After waiting several days for all of the results, my scan came back clean. I now know that my liver, gall bladder, pancreas, and right kidney are in great shape. That knowledge is somehow very satisfying. Not that we need to know all those things all the time, but the state of our internal organs is generally a mystery. The h. pylori test, though, came back positive. The definition of h. pylori sounds like a third-world disease that one contracts from living with swine. However, as I said above, it is astoundingly common. The cure is a nuclear bomb of two separate antibiotics at 3000 mg. per day, plus Nexium. Plus, for women, fluconazole and lots of yogurt. This combination has curtailed any activity outside of my house, which means that I’m working from home and not walking in the park.
After hanging out in my pharmacy for hours last week, I learned quite a bit about Nexium, which I will share for your edification. The urgent care doctor had called in a prescription, and the co-pay, after my very excellent pharmacy insurance, was $85. Yikes! The pharmacist told me that Nexium had recently become available over the counter, so I bought that for $20. It didn’t do much. Five days later, when the nurse at my doctor’s office called with test results, she asked me for the strength of the OTC Nexium, which was 22.3 mg. The prescription stuff is 40 mg. Even doubled, though, the OTC price is still half of the prescription price, and Wal-Mart sells it for $3 less than the drug store. Now that I’m taking the right dosage, it is my heartfelt belief that Nexium is a beautiful thing. No more pain; just a continually full feeling and the sensation that what I eat (mostly pills) is not getting all the way down. The weirdest side effect of the antibiotics is a nasty taste in my mouth in the morning, and I’m not sure if it’s the drugs or rafts of dead bacteria washing ashore on the back of my tongue. Bleh.

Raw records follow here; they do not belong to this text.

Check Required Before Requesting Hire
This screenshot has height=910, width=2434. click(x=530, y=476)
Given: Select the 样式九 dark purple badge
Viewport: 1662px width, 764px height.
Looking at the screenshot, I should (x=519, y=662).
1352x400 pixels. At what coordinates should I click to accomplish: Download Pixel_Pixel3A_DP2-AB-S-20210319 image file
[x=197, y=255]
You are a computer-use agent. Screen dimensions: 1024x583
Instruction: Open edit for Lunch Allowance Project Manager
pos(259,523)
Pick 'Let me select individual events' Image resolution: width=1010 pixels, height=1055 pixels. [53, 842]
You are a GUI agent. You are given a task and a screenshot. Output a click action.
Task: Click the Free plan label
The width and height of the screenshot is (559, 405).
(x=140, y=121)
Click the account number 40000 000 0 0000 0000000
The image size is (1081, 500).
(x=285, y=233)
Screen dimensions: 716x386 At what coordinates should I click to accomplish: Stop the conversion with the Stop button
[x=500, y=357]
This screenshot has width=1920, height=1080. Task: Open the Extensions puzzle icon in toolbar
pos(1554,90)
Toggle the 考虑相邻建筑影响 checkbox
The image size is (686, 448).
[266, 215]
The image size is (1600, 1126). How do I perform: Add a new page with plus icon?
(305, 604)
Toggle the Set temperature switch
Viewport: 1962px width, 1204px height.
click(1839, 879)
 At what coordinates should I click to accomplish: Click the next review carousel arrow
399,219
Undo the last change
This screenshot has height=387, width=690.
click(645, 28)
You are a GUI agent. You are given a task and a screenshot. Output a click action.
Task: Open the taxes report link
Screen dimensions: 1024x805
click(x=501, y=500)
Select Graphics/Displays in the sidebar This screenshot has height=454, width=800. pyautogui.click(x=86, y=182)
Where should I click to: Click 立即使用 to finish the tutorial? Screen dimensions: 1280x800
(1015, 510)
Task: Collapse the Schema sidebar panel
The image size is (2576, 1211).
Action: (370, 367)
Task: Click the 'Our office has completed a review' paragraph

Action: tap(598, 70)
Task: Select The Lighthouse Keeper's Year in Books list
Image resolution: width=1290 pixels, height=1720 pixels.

You may have noticed from the blog that I’m getting a lot of reading done. It’s amazing how much more time you have when you take away the getting dressed, packing lunch, driving to and from work time. I’ll keep on posting the reviews! In the meantime, I’ll try to remember C.S. Lewis’ advice and never again dismiss stomach troubles as no big deal. As a matter of fact, I keep telling my husband, “Don’t make me stressed, now. Remember that I have an ulcer.” He rolls his eyes.
*There are so many editions of Mere Christianity, but in my 1952 MacMillan paperback copy, this quote is on page 86. It is Book 3, Part 4.